How much money is given out?
Some studies have suggested that incentives are more impactful when they’re targeted to specific areas of research, industries or geographies rather than funding that’s available to everyone meeting more relaxed eligibility criteria. In addition to innovation, emphasis on capital expansion and job creation can be a key focus of many incentives.
We looked at the amounts disbursed to Canadian companies through these types of incentives over the past five years, and found that they have varied considerably.
In 2014, there were 173 incentive deals relating to job creation or supporting capital expansion for a total amount of $1.0b.1 In 2015, they amounted to only $663m. In 2016 funding jumped back up to nearly $1b, but it dropped to below 2015 levels in 2017. In 2018, however, the number of deals almost doubled from 2017, and funding almost tripled, when 436 projects were awarded for a total of $1.8b.
The level of funding per dollar of capital expenditure (capex) has also varied considerably, from a low of 11.7% in 2016 to a high of 24.6% in 2015. Not surprisingly, this highest percentage of incentive to capital spending coincides with the lowest annual capital expenditure of $2.2b. In 2018, total investment in capital rose to the highest levels at $11.2b, but because of the increase in total incentives awarded, the average percentage of incentive to capital expenditure held at 15.2%, only slightly above the 5-year average of 14.9%.
Which sectors have benefited most from government discretionary incentive programs?
The most money over the last five years went to companies in the basic materials sector, which received a total of $1.2b. This sector includes chemicals, mining, plastics, steel, aluminum and wood products. The automotive sector received the next highest level of incentives at $833.6m.
Despite coming in fourth in terms of total incentives received, the non-renewable energy sector (e.g., coal, petroleum, natural gas) received the highest average amount of incentives per deal at $65.1m per deal; this is likely due to the capital-intensive nature of those businesses.
While the most deals were awarded to companies in the industrial goods sector, the average value of each deal was only $1.5m.
The basic materials sector had the highest total capital expenditures in the last five years, but the ratio of incentive to capital expenditure was only 14.6%. The information technology and telecom sector had the lowest incentive/capital dollar ratio at 9.7%.
How are funds distributed across Canada?
Québec and Ontario topped the list over the five-year period, with companies in these provinces receiving $2.5 and $1.8b, respectively, accounting for 47% and 34%, respectively, of all incentives awarded in Canada. Companies in those two provinces were also provided the greatest number of deals, with 486 and 450, respectively.
Nova Scotia and New Brunswick organizations were also well represented, with 184 and 141 deals, respectively. Although Alberta ranked third in terms of total incentives at $415.4m, this money was awarded in only 6 deals.

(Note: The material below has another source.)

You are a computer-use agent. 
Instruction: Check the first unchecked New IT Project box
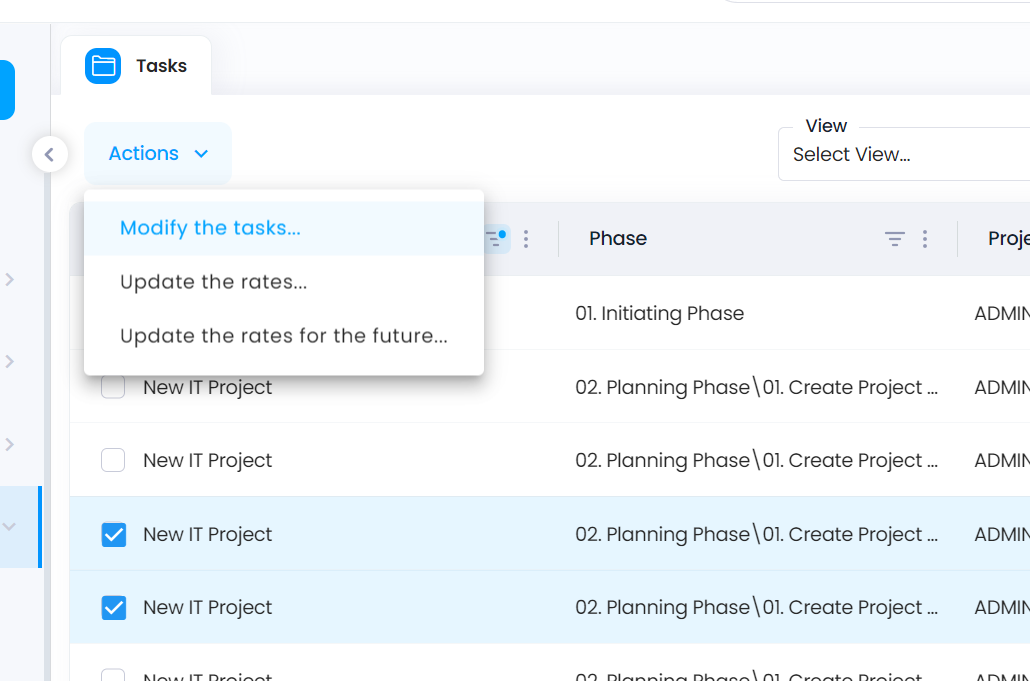pos(113,387)
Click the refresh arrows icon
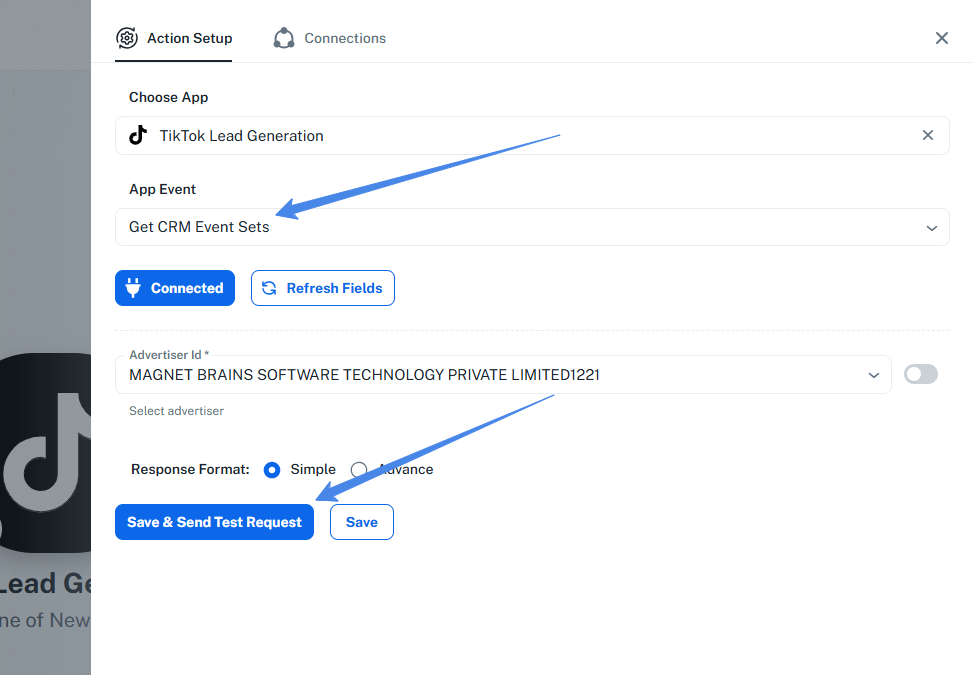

Deals in Alberta attracted the highest incentives on average at $69.2m per deal, as well as the largest projects on average based on capital investment at an average of $1,612m. Newfoundland and Labrador also had the highest incentive per capital investment (capex) ratio at 57.2%. Manitoba had the lowest at 4.0.
How many programs are there?
The number of incentive programs changes frequently, since some programs sunset after a certain period and new ones are often announced based on economic factors across regions. Even if a program is still active, it may have only a few intake periods each year.
The sheer number and variable life of the programs makes keeping on top of what is available and meeting application deadlines challenging because it requires time and resources that companies could better allocate to growing their business.
In the last 5 years, deals were awarded through 82 different municipal, provincial and federal programs.
How does Canada compare with other countries?
Not surprising in today’s competitive global marketplace, Canada is not alone in its efforts to support businesses through discretionary incentives.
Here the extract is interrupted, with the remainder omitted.